This note serves as a reminder of the book's content, including additional research on the mentioned topics. It is not a substitute for the book. Most images are sourced from the book or referenced.
👉 List of all notes for this book. IMPORTANT UPDATE Nov 18, 2024: I've stopped taking detailed notes from the book and now only highlight and annotate directly in the PDF files/book. With so many books to read, I don't have time to type everything. In the future, if I make notes while reading a book, they'll contain only the most notable points (for me).
- These notes are for the version 3.
- Author: Aurélien Géron.
This book is organized in 2 parts:
- Andrew Ng’s ML course on Coursera (my notes for the old version of this course).
- Scikit-Learn’s User Guide.
- Blogs listed on Quora.
The chapter 1 introduces a lot of fundamental concepts (and jargon) that every data scientist should know by heart. If you already familiar with machine learning basics, you may want to skip directly to Chapter 2.
A computer program is said to learn from experience E with respect to some task T and some performance measure P, if its performance on T, as measured by P, improves with experience E. — Tom Mitchell, 1997.
Example: email spam filter ← give it examples of spam/non-spam emails so that it can learn to flag spam.
- Training set: examples the system uses to learn. Each training example is call training instance (or sample).
- Model: The part of ML system that learns and makes predictions. Example: Neural Networks, Random Forest,…
- T = task to flag spam for new emails. E = training data. The perfomance measure P needs to bedfined ← it’s called accuracy.
For example, some words like “4U” in the subject,
- Use (1), we will ignore all of these words (ignore all patterns we think) → spammer changes to use “For U” → we need to update (1) again → … → bad!
- (2) will detects the frequent patterns of words in the spam examples and detect the new ones.
Data Mining = digging into large amounts of data to discover hidden patterns.
Machine learning is great for:
- Problems for which existing solutions require a lot of fine-tuning or long lists of rules (a machine learning model can often simplify code and perform better than the traditional approach)
- Complex problems for which using a traditional approach yields no good solution (the best machine learning techniques can perhaps find a solution)

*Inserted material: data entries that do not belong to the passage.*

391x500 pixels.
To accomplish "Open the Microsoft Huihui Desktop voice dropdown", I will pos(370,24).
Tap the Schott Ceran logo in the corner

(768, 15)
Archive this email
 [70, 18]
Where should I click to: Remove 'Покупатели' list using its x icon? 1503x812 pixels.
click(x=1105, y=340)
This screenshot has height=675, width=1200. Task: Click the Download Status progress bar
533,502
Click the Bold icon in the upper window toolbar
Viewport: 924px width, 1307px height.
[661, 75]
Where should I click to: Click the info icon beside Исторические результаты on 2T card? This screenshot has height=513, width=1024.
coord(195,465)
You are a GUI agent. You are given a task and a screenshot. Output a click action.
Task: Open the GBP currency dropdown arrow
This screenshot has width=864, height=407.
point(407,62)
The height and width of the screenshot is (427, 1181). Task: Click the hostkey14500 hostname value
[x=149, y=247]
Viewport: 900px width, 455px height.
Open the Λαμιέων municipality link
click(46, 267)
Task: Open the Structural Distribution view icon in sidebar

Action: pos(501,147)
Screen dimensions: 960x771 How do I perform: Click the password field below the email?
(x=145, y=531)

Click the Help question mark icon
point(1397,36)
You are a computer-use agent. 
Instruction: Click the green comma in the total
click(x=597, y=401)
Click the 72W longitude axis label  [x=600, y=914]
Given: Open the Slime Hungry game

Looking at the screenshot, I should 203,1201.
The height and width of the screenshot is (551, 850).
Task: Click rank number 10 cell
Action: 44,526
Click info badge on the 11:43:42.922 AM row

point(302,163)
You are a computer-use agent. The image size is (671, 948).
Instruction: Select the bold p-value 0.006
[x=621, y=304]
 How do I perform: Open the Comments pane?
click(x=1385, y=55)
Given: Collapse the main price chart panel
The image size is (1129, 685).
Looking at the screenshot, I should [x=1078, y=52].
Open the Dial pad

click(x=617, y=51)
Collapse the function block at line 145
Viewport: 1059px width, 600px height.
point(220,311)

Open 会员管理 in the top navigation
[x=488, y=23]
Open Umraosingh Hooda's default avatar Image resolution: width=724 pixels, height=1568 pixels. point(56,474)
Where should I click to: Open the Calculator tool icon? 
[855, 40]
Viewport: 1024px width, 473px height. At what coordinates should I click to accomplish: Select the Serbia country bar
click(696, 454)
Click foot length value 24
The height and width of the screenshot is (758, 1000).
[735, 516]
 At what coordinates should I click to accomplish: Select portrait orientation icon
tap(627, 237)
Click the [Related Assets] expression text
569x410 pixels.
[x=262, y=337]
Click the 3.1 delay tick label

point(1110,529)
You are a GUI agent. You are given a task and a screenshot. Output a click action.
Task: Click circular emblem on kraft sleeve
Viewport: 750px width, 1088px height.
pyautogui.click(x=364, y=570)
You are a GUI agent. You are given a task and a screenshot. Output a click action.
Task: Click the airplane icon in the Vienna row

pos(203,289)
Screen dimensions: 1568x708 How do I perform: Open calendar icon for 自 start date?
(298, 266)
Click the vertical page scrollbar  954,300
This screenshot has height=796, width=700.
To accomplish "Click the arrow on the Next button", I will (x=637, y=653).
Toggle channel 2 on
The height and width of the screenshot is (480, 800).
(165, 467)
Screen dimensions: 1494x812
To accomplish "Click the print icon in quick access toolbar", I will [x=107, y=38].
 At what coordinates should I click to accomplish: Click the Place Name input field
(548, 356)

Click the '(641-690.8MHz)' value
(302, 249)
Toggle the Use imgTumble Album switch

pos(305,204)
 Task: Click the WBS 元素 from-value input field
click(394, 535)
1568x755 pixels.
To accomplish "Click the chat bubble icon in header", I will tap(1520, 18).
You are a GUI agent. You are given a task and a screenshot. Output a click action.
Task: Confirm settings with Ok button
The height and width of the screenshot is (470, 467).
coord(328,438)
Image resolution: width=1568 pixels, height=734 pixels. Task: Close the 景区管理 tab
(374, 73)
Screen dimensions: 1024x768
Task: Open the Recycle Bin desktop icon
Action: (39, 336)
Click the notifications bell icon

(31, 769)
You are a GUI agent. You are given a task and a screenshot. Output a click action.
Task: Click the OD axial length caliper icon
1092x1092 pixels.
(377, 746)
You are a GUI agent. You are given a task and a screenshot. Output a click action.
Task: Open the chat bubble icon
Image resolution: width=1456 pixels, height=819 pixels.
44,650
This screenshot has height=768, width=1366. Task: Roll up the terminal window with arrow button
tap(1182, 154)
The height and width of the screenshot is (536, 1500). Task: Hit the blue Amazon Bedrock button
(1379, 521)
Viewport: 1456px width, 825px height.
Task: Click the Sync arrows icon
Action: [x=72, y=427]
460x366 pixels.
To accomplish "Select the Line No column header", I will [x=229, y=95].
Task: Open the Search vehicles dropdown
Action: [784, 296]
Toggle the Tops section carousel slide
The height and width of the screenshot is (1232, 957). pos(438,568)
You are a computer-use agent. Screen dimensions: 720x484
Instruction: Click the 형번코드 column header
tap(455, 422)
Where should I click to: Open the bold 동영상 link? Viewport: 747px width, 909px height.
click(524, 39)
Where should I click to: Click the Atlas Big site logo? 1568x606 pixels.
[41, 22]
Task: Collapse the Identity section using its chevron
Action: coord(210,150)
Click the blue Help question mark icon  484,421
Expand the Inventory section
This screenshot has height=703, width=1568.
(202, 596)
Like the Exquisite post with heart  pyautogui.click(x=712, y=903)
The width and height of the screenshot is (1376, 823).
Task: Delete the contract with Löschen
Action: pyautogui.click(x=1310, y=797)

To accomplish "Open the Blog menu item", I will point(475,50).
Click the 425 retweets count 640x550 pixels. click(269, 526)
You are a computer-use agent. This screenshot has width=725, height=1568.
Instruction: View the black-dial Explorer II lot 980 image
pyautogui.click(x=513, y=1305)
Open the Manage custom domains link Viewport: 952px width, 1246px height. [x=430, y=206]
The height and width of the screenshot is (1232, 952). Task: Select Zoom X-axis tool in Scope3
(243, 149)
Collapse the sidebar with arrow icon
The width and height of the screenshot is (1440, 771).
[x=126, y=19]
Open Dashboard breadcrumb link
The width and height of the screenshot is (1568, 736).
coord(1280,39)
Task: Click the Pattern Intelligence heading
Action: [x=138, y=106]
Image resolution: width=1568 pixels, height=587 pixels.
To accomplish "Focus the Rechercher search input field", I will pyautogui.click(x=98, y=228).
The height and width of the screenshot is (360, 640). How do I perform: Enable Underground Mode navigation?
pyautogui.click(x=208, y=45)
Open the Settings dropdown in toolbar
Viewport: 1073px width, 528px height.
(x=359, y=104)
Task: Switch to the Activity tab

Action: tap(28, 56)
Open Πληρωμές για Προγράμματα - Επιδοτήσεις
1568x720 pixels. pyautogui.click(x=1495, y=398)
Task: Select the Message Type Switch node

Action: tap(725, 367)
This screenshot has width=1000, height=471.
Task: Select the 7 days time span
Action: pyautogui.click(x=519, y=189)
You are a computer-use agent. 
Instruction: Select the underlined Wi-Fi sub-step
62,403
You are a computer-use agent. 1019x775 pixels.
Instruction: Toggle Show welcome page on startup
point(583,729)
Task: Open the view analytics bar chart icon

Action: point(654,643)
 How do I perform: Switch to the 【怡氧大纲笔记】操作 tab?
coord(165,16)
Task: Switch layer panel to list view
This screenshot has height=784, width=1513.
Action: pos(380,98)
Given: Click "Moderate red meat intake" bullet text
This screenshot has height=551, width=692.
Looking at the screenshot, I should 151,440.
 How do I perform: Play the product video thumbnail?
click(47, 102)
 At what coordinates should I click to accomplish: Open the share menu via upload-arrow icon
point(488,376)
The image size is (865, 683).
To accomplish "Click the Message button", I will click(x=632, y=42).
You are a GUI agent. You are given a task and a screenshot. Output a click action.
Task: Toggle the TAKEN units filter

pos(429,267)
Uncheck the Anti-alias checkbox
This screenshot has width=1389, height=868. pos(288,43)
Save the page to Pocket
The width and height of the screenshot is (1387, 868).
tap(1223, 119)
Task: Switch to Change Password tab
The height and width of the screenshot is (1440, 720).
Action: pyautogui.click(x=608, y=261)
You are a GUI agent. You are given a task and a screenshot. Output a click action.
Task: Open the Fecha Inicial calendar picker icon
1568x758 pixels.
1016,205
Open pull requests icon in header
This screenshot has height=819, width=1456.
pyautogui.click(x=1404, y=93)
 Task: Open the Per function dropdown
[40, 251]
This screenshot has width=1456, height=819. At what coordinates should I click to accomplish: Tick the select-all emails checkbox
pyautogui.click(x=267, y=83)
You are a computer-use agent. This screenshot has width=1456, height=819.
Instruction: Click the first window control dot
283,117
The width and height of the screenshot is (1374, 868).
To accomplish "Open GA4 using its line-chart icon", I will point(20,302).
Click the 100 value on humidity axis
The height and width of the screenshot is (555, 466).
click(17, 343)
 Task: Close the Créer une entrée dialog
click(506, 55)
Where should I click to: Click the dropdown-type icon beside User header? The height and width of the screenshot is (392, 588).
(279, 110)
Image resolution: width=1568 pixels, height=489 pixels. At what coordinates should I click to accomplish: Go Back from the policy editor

- Fluctuating environments (a machine learning system can easily be retrained on new data, always keeping it up to date)
- Getting insights about complex problems and large amounts of data
- Analyzing images of products on a production line to automatically classify them ← Image Classification ← using CNNs, Transformer.
- Detecting tumors in brain scans ← Image Segmentation ← also using CNNs and Transformers.
- Automatically classifying news articles ← NLP (Natural Language Processing) ← use RNN (Recurrent Neural Networks), Transformers.
- Automatically flagging offensive comments on discussion forums ← Text classifications.
- Summarizing long documents automatically ← Text summarization.
- Creating a chatbot or a personal assistant ← NLU (Natural Language Understanding), Question-Answering modules.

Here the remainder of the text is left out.